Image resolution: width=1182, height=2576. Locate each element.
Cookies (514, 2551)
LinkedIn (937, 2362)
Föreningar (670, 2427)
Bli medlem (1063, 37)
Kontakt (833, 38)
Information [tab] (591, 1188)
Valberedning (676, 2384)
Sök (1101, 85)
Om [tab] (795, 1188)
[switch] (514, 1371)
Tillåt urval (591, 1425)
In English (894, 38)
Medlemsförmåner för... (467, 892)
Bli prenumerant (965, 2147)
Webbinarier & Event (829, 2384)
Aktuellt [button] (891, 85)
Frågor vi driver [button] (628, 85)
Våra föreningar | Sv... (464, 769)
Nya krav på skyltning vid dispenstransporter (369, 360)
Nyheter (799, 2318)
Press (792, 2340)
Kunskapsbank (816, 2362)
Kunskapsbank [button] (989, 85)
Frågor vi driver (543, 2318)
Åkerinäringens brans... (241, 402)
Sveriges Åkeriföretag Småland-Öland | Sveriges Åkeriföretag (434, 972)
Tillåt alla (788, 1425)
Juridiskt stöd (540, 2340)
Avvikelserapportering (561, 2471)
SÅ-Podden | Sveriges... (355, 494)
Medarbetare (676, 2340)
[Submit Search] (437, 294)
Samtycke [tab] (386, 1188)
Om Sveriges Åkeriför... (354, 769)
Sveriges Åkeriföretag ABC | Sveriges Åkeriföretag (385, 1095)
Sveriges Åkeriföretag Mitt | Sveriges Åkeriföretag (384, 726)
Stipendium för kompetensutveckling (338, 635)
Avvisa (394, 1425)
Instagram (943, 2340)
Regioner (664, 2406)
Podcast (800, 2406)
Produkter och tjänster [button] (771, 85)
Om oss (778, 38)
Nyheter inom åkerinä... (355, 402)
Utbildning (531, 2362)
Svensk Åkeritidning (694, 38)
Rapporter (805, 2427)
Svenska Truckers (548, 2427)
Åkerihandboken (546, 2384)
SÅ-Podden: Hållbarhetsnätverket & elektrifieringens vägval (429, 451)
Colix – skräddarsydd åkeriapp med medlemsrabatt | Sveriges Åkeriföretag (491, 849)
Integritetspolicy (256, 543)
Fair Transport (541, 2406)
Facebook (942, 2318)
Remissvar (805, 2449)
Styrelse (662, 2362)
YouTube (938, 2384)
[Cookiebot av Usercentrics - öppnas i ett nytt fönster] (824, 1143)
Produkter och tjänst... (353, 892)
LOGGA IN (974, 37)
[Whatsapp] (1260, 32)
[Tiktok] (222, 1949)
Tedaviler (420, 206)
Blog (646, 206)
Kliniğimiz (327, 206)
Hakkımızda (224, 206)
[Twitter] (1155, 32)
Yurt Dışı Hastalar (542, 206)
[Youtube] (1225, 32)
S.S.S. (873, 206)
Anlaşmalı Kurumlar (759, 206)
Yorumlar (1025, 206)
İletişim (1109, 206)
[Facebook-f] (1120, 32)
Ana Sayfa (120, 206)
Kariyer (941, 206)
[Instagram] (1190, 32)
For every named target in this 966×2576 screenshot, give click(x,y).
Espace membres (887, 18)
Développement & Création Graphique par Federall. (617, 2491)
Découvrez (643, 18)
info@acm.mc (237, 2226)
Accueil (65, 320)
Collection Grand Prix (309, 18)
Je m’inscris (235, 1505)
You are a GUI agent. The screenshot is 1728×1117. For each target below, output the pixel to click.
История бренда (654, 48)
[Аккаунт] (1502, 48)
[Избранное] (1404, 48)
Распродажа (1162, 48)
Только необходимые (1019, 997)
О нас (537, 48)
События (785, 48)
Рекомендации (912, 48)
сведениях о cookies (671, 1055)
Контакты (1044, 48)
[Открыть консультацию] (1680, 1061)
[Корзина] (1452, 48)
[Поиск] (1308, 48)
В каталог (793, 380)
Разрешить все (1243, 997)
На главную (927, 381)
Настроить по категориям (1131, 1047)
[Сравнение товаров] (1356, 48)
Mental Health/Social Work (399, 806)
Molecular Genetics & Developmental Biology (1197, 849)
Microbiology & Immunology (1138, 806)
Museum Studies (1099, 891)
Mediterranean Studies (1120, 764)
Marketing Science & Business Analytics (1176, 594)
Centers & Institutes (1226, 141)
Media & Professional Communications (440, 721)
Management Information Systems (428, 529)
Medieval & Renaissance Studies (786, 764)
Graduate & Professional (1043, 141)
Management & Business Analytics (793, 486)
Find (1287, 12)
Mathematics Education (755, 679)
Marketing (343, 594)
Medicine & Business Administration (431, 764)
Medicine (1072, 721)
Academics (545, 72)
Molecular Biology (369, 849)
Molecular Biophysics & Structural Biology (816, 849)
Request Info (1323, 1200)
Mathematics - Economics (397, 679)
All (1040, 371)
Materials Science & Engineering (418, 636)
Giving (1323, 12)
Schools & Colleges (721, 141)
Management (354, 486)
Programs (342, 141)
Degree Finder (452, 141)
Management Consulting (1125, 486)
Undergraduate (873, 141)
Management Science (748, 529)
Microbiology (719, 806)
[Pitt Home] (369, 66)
※ ※ ※
→ **ABOUT THIS EXERCISE**
Emit, unaltered, the lines from the top of the listing down through the line that holds "Åkerihandboken (546, 2384)"; emit nothing else.

→ **SOLVED EXERCISE**
Image resolution: width=1182, height=2576. Locate each element.
Cookies (514, 2551)
LinkedIn (937, 2362)
Föreningar (670, 2427)
Bli medlem (1063, 37)
Kontakt (833, 38)
Information [tab] (591, 1188)
Valberedning (676, 2384)
Sök (1101, 85)
Om [tab] (795, 1188)
[switch] (514, 1371)
Tillåt urval (591, 1425)
In English (894, 38)
Medlemsförmåner för... (467, 892)
Bli prenumerant (965, 2147)
Webbinarier & Event (829, 2384)
Aktuellt [button] (891, 85)
Frågor vi driver [button] (628, 85)
Våra föreningar | Sv... (464, 769)
Nya krav på skyltning vid dispenstransporter (369, 360)
Nyheter (799, 2318)
Press (792, 2340)
Kunskapsbank (816, 2362)
Kunskapsbank [button] (989, 85)
Frågor vi driver (543, 2318)
Åkerinäringens brans... (241, 402)
Sveriges Åkeriföretag Småland-Öland | Sveriges Åkeriföretag (434, 972)
Tillåt alla (788, 1425)
Juridiskt stöd (540, 2340)
Avvikelserapportering (561, 2471)
SÅ-Podden | Sveriges... (355, 494)
Medarbetare (676, 2340)
[Submit Search] (437, 294)
Samtycke [tab] (386, 1188)
Om Sveriges Åkeriför... (354, 769)
Sveriges Åkeriföretag ABC | Sveriges Åkeriföretag (385, 1095)
Sveriges Åkeriföretag Mitt | Sveriges Åkeriföretag (384, 726)
Stipendium för kompetensutveckling (338, 635)
Avvisa (394, 1425)
Instagram (943, 2340)
Regioner (664, 2406)
Podcast (800, 2406)
Produkter och tjänster [button] (771, 85)
Om oss (778, 38)
Nyheter inom åkerinä... (355, 402)
Utbildning (531, 2362)
Svensk Åkeritidning (694, 38)
Rapporter (805, 2427)
Svenska Truckers (548, 2427)
Åkerihandboken (546, 2384)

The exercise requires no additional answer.